_Aim A_: Translate this sentence from the passage on the A-ha song into Spanish: "The video, which was shot in black and white, was directed by Howard Greenhalgh."
_Aim B_: Pick up the passage on the A-ha song where it stops and write what comes next.

_Given passage_:
============================================================

"Analogue (All I Want)" is a song by Norwegian band A-ha. It is the title track of their eighth studio album (2005). The song was released as a single on 30 December 2005 and became a top-10 hit in Norway and the United Kingdom.

Background and release
The song was re-written and re-recorded after it was first recorded. The original version of the song was titled "Minor Key Sonata (Analogue)", and (like the rest of the Analogue album) was produced by Martin Terefe and mixed by Flood. Max Martin was then brought in to turn "Minor Key Sonata (Analogue)" into a more radio-appropriate song, with less surreal lyrics and catchier chorus. The song was then retitled "Analogue (All I Want)" and is the only track on the album not produced by Terefe. Upon its release as a single, it became the band's first Top 10 hit in the UK since 1988.

Music video
The video, which was shot in black and white, was directed by Howard Greenhalgh.

Track listings
UK CD1
 "Analogue (All I Want)" (Album Version)
 "Case Closed on Silver Shore"

UK CD2
 "Analogue (All I Want)" (Album Version)

============================================================

_Available data_:
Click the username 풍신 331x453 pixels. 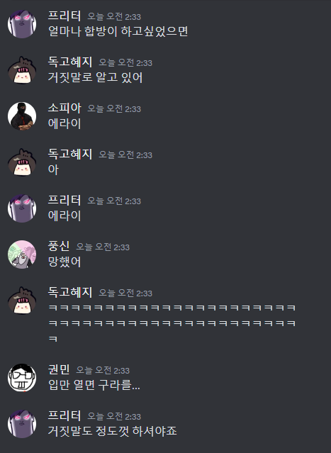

============================================================

_Response A_: El video, que se filmó en blanco y negro, fue dirigido por Howard Greenhalgh.

_Response B_:
 "Minor Key Sonata (Analogue)"
 "Keeper of the Flame" (Live at Frognerparken)
 "Analogue (All I Want)" (Video)

German CD
 "Analogue (All I Want)" (Album Version) 3:48
 "Minor Key Sonata (Analogue)" 4:34
 "Analogue (All I Want)" (Live at Frognerparken) 5:02
 "Analogue (All I Want)" (Instrumental Version) 3:48
 "Case Closed on Silver Shore" 4:28
 "Analogue (All I Want)" (Video)

French CD
 "Analogue (All I Want)" (Album Version)
 "Case Closed on Silver Shore"

Charts

Release history

MTV Unplugged appearance 
In 2017, A-ha appeared on the television series MTV Unplugged and played and recorded acoustic versions of many of their popular songs for the album MTV Unplugged – Summer Solstice in Giske, Norway, including "Analogue (All I Want)".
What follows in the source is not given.